Отцом Каменева был Борис Иванович Розенфельд, еврей по рождению, принявший православие. С переходом в «титульное вероисповедание» Российской империи он, соответственно, получил и все права ее гражданина, в том числе и право на свободное обучение в столичных высших учебных заведениях (для получения высшего образования молодежь иудейского вероисповедания ограничивали за пределами черты оседлости пятипроцентной нормой, а в обеих столицах — вообще только трехпроцентной).
Борис Розенфельд окончил весьма престижный Петербургский технологический институт. По некоторым сведениям, он был однокурсником народовольца Игнатия Гриневицкого, бросившего 1 марта 1881 года под ноги царю Александру II и убившего ею и его, и себя, и тоже посещал радикальные студенческие кружки. Вроде бы в этой, как бы сейчас сказали, «тусовке» Борис Розенфельд познакомился и со своей будущей женой — слушательницей Бестужевских высших курсов в Петербурге, названных так по имени их учредителя и первого директора историка Константина Бестужева-Рюмина. Открытые в 1878 году, курсы были известны тем, что на них записывали не только мужчин, но и женщин. Слушательниц называли «бестужевками». Они поженились и переехали в Москву. Борис работал машинистом на Московско-Курской железной дороге, его супруга — давала частные уроки. Вообще-то машинист — странное занятие для выпускника престижной «техноложки». Что-то, вероятно, заставило его взяться за эту работу. Может быть, нужда, а может быть, и желание «уйти в тень» после того, как его однокурсник убил царя и среди студентов начали проводить «чистки» и брать их «на карандаш».
Потом, когда молодого революционера Льва Розенфельда задерживала полиция, он, отвечая на вопрос о своей национальности, неизменно отвечал, что является русским. Что, в общем-то, так и было. Формально его семью можно назвать смешанной — отец еврей-выкрест, мать — русская, но фактически он рос в атмосфере русской культуры и образа жизни, свойственного для русской интеллигенции.
Его отец был горячим почитателем Льва Толстого и, по одной из версий, назвал своего старшего сына именно в его честь. В семье воспитывались еще трое младших сыновей — Александр (умер от тифа в 1905 году), Николай (расстрелян вскоре после казни самого Каменева) и Евгений (его судьба точно не известна, но, скорее всего, он тоже погиб в годы Большого террора).
В конце 80-х годов XIX века их семья переехала из Москвы в провинциальную глухомань — на станцию Ландварово недалеко от Вильны[72]
. Там Борис Розенфельд получил место главного инженера в Акционерном обществе Ландваровского проволочно-гвоздильного завода братьев Фрумкиных. Причина переезда тоже не очень понятна. Скорее всего, он объяснялся стремлением отца будущего Каменева сделать карьеру — все-таки главный инженер, хотя и в провинции.В Ландварове Лева Розенфельд провел детство. Его друзьями были дети рабочих. Даже когда он был определен во 2-ю Виленскую гимназию, то, приезжая на каникулы, и по желанию отца, и по «собственному хотению» работал в столярной и слесарной мастерских завода.
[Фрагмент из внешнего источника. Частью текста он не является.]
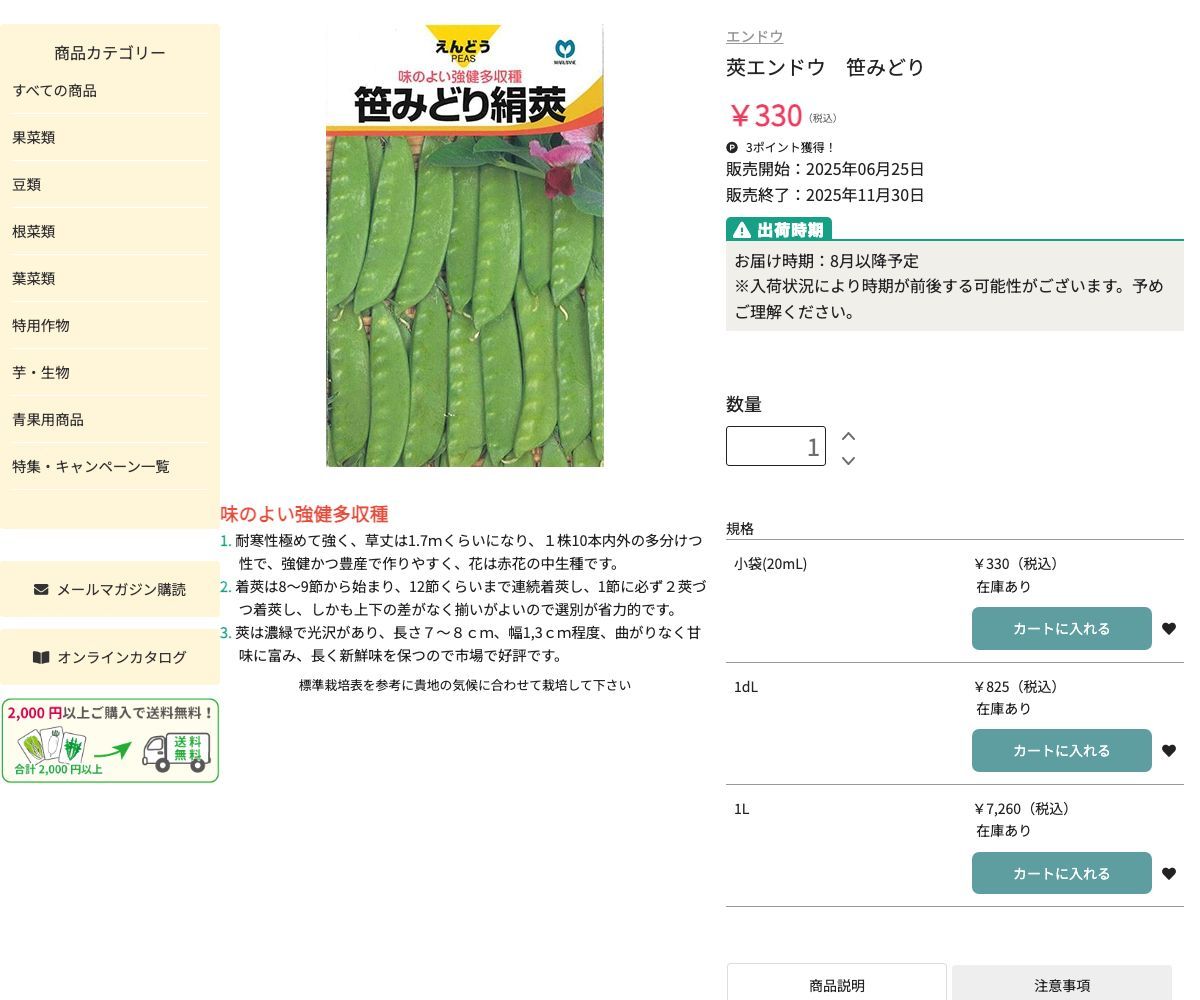
Task: Open the 果菜類 category
Action: click(34, 138)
В 1896 году Борис Розенфельд получил назначение на Закавказские железные дороги в Тифлис, куда и переехал со всей семьей. Он занимался перевозками нефти и нефтепродуктов и вскоре превратился в весьма состоятельного и уважаемого человека. В 1904 году его доход составлял, например, шесть тысяч рублей в год. Семья жила в собственном доме, старшие дети посещали гимназию.
Льва Розенфельда больше интересовали в гимназии гуманитарные науки. А вот занятия по Закону Божьему он прогуливал (впрочем, рассказы об этом относятся уже к советскому времени). Был в гимназии и литературный кружок, в котором в начале XX века начали почитывать и нелегальные марксистские сочинения.
В 1901 году Лев окончил гимназию. Он собирался поступать в университет, но из гимназии был выпущен с плохим баллом по поведению (после революции утверждалось, что как раз за участие в революционных кружках), а с ним университетское обучение было практически невозможным. Отец хлопотал за него у министра народного просвещения Николая Боголепова, и тот разрешил Льву поступить на юридический факультет Московского университета. В том же 1901 году он уехал в Москву.
В Москве Лев Розенфельд снял комнату вблизи Арбата. До университета на Моховой ему можно было ходить пешком. Но похоже, что лекции и семинары для него быстро ушли на второй план.
В студенческой среде тогда чувствовалось явное недовольство существующими порядками. И не только общими, но и более частными, которые касались именно студентов. Еще со времен Александра III правительство повело решительное наступление на их права и привилегии. Император — и во многом справедливо — считал, что именно студенчество является тем «физиологическим раствором», в котором в России вызревают радикально-революционные идеи. В первые годы правления Николая II этот курс, в принципе, сохранялся.